Does Egypt need to borrow more money? That’s the billion-dollar question preoccupying citizens and economists.
At the Egypt Petroleum Show on Feb. 11 in Cairo, Tarek Amer, the Central Bank of Egypt governor, said Egypt and the International Monetary Fund are discussing possible IMF technical support for the government’s structural reform program aimed at reducing bureaucracy.
News reports had indicated that Egypt had been expected to negotiate with the IMF on a new loan, but in a Jan. 29 interview on DMC TV, Amer said Egypt had turned down the IMF’s offer because the country no longer needs funding.
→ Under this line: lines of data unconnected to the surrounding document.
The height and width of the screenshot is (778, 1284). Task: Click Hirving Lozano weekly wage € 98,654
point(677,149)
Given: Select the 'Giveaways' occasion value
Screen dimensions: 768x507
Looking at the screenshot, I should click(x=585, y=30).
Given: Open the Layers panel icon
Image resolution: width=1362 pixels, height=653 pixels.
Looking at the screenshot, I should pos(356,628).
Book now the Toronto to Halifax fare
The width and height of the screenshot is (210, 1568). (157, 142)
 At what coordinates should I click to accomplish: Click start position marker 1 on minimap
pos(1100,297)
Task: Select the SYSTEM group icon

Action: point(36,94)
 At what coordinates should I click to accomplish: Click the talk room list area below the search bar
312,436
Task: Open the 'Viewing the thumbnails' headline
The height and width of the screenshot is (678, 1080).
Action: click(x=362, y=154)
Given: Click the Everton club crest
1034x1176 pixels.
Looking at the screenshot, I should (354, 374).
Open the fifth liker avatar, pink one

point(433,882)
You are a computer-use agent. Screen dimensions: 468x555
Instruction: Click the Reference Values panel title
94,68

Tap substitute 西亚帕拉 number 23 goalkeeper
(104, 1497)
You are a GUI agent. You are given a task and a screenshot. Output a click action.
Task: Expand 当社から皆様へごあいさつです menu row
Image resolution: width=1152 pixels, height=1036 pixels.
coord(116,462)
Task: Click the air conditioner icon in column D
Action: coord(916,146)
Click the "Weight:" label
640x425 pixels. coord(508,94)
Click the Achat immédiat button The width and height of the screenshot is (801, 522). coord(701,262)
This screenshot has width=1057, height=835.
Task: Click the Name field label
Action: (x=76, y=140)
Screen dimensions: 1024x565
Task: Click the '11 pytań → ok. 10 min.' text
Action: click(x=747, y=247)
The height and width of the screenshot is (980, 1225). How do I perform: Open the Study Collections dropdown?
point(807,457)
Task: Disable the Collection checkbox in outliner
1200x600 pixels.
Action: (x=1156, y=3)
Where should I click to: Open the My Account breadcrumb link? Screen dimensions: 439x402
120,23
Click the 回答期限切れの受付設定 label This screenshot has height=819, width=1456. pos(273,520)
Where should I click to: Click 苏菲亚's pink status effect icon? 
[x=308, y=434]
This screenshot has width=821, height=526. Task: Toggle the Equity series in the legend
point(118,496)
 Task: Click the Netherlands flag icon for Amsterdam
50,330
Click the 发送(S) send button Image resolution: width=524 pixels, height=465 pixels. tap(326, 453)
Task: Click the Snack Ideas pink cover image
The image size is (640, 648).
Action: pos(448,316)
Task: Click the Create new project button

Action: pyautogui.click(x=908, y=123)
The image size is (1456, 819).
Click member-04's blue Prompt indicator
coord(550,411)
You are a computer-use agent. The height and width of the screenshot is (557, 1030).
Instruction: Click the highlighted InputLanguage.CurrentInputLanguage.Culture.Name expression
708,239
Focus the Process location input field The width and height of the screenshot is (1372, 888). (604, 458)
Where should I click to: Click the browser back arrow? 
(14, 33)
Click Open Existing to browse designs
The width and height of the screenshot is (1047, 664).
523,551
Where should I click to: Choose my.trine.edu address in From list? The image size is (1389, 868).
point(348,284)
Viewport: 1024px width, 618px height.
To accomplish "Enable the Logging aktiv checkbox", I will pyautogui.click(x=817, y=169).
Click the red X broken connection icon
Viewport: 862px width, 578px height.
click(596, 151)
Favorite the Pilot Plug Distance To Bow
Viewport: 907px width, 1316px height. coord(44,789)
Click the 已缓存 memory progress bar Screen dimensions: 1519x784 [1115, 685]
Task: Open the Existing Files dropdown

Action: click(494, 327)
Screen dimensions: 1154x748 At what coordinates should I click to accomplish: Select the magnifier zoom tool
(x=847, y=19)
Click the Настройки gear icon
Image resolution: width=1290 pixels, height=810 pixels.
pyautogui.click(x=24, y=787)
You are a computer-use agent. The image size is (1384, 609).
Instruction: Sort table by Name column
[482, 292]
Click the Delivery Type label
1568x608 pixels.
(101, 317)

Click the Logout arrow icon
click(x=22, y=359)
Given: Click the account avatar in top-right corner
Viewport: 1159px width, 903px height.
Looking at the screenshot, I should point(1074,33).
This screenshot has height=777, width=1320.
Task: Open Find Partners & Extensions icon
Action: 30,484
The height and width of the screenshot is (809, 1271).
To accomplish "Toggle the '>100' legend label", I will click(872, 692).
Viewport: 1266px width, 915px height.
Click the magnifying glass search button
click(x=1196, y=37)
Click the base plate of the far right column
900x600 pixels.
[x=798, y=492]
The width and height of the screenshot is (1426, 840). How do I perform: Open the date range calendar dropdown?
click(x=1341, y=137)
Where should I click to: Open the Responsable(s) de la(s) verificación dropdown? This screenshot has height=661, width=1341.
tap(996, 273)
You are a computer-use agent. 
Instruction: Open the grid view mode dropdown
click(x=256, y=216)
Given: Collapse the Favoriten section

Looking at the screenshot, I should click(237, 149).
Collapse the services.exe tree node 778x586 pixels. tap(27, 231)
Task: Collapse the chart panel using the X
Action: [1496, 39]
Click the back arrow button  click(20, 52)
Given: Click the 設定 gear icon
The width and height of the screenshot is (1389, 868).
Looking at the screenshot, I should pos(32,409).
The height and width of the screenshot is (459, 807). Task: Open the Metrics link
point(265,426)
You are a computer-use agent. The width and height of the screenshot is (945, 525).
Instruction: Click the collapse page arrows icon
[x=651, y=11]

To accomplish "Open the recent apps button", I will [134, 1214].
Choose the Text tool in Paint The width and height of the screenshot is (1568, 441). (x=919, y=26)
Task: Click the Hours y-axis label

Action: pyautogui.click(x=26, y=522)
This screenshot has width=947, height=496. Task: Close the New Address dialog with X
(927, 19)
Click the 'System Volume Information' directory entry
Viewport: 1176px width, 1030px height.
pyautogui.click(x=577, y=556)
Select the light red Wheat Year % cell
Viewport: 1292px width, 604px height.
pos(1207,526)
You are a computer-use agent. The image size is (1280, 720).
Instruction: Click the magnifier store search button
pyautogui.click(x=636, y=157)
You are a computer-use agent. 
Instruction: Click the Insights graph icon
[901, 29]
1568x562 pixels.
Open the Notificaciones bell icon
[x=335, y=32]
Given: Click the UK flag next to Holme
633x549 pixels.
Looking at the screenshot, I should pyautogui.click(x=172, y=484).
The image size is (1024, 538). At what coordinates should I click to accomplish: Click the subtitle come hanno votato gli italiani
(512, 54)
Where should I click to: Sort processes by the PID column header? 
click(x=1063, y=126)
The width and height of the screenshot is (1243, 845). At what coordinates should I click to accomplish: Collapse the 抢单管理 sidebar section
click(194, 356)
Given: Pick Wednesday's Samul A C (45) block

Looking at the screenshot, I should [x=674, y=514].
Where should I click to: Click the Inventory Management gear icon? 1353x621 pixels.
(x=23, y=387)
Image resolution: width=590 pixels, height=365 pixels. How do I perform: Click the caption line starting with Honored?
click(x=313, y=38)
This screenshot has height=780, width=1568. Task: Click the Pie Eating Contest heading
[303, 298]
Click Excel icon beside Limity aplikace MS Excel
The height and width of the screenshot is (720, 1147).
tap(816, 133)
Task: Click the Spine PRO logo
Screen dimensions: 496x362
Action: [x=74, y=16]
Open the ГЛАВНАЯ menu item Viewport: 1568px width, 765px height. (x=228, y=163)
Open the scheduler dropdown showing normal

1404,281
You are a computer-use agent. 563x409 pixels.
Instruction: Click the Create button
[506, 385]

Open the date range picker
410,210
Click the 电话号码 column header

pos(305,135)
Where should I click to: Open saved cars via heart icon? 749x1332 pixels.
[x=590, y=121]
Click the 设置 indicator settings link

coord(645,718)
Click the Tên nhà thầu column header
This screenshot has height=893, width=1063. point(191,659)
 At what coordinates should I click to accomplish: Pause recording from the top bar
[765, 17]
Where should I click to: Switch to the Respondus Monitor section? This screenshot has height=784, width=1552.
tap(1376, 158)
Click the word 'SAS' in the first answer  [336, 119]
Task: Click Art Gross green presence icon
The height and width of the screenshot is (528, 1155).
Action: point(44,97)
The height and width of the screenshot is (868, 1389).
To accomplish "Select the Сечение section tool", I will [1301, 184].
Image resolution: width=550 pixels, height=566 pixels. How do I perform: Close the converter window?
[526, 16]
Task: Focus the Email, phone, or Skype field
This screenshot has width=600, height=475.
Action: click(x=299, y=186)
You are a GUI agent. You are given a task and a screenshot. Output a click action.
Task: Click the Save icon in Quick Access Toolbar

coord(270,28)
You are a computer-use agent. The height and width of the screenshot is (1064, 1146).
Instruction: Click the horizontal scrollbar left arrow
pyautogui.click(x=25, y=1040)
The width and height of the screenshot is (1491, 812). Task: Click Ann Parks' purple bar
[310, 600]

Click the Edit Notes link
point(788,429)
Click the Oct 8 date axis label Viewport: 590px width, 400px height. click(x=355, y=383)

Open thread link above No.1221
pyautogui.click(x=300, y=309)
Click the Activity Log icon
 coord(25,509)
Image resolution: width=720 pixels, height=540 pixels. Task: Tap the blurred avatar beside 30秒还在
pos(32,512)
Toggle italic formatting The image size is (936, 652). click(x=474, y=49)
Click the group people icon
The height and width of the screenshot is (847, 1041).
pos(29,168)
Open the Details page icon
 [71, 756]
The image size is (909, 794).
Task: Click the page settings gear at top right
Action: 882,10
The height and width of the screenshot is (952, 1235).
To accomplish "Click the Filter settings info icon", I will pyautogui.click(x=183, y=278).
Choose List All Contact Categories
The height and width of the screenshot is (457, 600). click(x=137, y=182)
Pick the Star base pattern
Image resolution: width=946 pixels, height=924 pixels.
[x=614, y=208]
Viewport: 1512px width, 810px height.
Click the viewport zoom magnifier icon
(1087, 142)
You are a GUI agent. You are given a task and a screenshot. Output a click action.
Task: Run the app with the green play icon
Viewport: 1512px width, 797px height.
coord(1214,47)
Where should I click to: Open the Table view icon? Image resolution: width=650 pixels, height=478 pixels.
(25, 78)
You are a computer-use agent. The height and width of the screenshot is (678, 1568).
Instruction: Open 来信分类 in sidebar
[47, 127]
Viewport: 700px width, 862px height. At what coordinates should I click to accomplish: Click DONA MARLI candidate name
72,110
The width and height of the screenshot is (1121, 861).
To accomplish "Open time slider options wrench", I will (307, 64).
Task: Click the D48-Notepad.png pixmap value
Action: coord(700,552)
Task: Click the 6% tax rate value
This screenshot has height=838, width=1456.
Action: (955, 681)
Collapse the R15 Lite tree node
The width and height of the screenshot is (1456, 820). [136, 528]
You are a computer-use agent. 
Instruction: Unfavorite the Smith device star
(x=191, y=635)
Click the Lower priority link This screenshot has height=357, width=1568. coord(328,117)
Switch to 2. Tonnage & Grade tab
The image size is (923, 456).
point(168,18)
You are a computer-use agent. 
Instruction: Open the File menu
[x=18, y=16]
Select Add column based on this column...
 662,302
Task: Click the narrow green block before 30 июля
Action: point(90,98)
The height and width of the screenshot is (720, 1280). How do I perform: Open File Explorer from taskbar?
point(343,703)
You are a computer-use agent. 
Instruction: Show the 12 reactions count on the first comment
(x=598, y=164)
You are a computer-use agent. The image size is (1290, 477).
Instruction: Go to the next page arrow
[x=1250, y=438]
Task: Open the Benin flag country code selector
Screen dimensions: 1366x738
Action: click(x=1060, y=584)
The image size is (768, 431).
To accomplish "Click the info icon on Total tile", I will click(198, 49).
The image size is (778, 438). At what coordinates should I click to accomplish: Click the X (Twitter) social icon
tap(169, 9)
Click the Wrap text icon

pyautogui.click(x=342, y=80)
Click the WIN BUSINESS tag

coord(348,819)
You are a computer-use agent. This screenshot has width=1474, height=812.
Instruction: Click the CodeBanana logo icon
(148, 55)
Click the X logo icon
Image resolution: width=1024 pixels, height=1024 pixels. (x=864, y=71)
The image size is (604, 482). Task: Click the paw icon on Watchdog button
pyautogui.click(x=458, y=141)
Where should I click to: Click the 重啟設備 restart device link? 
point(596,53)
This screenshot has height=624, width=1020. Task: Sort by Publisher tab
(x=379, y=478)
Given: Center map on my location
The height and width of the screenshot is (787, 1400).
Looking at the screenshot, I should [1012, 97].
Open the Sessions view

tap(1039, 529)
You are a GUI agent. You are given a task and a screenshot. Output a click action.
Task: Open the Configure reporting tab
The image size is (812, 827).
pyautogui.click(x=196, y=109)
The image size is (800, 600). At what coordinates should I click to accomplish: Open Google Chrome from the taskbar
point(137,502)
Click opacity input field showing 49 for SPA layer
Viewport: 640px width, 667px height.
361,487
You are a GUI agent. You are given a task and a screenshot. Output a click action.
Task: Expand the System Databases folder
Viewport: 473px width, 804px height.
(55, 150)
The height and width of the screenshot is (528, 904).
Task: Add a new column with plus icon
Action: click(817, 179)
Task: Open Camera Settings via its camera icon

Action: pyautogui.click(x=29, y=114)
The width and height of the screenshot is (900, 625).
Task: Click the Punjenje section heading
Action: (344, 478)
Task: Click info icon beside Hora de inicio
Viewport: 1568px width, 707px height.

Amer acknowledged on DMC that Egypt definitely had needed funding in 2016, when it battled a severe economic crunch amid a shortage in foreign currency reserves.
At that time, Egypt had agreed with the IMF on a $12 billion extended arrangement to be disbursed in tranches over three years. The IMF loan, among others taken out by Egypt from different bodies and countries, aimed to allow Egypt to pay off its outstanding debts to several countries, donors and petroleum companies and to increase its cash reserves. The economic reform program it implemented aimed to improve Egypt’s credit rating and allow it to implement development projects and improve its road and utility networks.
The conditions of the 2016 IMF loan included liberalizing the Egyptian currency exchange rate against foreign currencies, ending subsidies on many services and products provided to citizens, increasing tax revenues and reducing the role of the state in the Egyptian economy while broadening that of the private sector through the privatization of some government companies.
Under these conditions, average annual inflation jumped from 10.4% in 2015 to 13.8% in 2016, then to 29.5% in 2017 — the highest level in the history of the Egyptian economy — before falling to 13.8% in 2018 and plummeting to 3.1% in October 2019.
As a result of the inflation from 2016 into 2018, the purchasing power of many Egyptians shrank. At the end of the 2017/2018 fiscal year, 32.5% of Egyptians were living below the poverty line, compared with 27.8% in 2015.
Al-Monitor asked Uma Ramakrishnan, IMF’s mission chief for Egypt, about potential IMF financing alternatives for Egypt, if and when needed. “Egypt’s foreign currency reserves exceeded their highest historical levels. Egypt has full access to international capital markets to meet its needs,” she said via email.
Egypt’s Central Bank reported that at the end of 2019, the country’s foreign reserves exceeded $45.4 billion.
Indeed, the Central Bank announced that on Feb. 10, it had sold $984.8 million in one-year, dollar-denominated treasury bills with an average yield of 3.491%. A former Central Bank employee told Al-Monitor on condition of anonymity that Egypt’s sale of debt instruments doesn’t necessarily mean it still needs financing and doesn’t contradict Amer’s statements that Egypt can do without another loan. “Many countries offer [to sell] debt instruments because the demand for them shows investors the economy is stable. This is a vital and indispensable indicator for any economy,” the former employee said.
“Usually, the IMF proposes larger funds compared with the value of treasury bills and bonds. But Egypt now doesn’t need huge financing, especially since the IMF may impose a higher interest rate on the proposed loans, compared with debt instruments. The IMF facilities are probably linked to complicated and difficult conditions that citizens refuse or can’t afford.”
Ramakrishnan said, “Since its funding program for the Egyptian economy ended in November 2019, the IMF is now ready to support the economic reform agenda in Egypt in other ways.”
Those other support methods under discussion include a standby arrangement that would provide Egypt with access to financing, if necessary, under urgent circumstances. Another option would be a policy coordination instrument, which is a nonfinancing tool to guide Egypt on how to support economic and financial policy reform
“In the event that neither of the two previous programs is agreed upon, the IMF could initiate post-program monitoring,” Ramakrishnan added.
Wael al-Nahhas, an economist and financial adviser to a number of investment institutions, told Al-Monitor that he thinks Egypt’s rejection of a new loan could have undesirable repercussions. “Egypt’s refusal of the IMF financing will hinder the relationship between the two,” he said. He wondered whether Egypt’s rejection would “undermine the IMF’s ability to make profits, especially since many countries are afraid to deal with [the IMF] due to its complicated or arbitrary conditions at times.”
However, Khaled Abdel Shafi, a researcher at the Cairo Center for Economic and Strategic Studies, ruled out the idea that Egypt’s refusal of IMF financing has created tension. “The IMF is a donor that aims to establish globally stable economic and financial policies, and not to make profits,” he told Al-Monitor. “The interest rate on the facility extended to Egypt in 2016 was only 2%, which is a meager rate, lower than global inflation rates over many years.”